• SUPPLIED ENTRIES:
....................
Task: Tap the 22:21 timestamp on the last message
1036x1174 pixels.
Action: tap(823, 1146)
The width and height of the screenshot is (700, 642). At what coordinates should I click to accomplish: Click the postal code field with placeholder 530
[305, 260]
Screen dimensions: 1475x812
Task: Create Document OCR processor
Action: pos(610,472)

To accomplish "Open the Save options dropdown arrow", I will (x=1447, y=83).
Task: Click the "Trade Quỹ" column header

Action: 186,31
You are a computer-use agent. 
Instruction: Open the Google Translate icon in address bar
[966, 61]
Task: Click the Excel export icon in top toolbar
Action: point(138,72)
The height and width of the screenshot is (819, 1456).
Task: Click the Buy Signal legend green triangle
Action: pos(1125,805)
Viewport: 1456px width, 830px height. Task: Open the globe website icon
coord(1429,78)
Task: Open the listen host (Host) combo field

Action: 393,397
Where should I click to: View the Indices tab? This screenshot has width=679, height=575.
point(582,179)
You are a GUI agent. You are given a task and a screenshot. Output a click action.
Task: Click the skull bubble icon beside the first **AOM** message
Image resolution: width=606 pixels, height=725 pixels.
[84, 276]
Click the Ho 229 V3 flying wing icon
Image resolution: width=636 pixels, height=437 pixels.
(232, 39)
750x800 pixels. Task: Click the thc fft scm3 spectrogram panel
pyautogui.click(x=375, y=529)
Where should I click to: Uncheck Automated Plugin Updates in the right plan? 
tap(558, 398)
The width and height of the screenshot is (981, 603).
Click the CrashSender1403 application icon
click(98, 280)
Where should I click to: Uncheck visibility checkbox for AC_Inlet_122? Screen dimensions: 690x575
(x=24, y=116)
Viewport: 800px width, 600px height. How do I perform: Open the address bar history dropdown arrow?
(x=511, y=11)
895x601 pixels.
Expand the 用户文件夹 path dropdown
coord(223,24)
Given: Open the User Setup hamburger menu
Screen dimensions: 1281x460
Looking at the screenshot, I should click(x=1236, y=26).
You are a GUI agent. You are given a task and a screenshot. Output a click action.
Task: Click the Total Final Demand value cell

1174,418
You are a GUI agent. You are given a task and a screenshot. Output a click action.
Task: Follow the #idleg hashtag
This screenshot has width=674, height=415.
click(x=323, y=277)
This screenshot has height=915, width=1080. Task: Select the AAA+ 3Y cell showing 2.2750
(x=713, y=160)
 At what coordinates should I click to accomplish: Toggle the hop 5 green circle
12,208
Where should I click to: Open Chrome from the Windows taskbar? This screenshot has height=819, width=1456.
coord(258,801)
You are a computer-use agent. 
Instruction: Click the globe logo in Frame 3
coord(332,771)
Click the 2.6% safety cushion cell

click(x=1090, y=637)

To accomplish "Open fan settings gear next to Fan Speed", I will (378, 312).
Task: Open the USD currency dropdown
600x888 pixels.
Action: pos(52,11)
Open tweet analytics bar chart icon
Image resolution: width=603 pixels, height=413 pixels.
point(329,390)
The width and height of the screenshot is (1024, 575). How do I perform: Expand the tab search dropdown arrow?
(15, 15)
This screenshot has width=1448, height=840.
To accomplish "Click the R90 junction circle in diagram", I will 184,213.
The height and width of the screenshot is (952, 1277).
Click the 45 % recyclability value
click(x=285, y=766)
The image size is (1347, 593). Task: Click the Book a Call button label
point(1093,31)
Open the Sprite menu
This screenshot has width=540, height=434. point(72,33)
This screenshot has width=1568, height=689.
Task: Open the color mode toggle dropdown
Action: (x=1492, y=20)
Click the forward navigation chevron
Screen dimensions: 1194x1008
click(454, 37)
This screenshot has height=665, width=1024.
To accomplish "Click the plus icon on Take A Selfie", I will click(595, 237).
....................
• YOUR GOAL: How many lines in the rows above contain the string "Expand"? Reply with the number only.

• REPLY TO THE EXERCISE: 2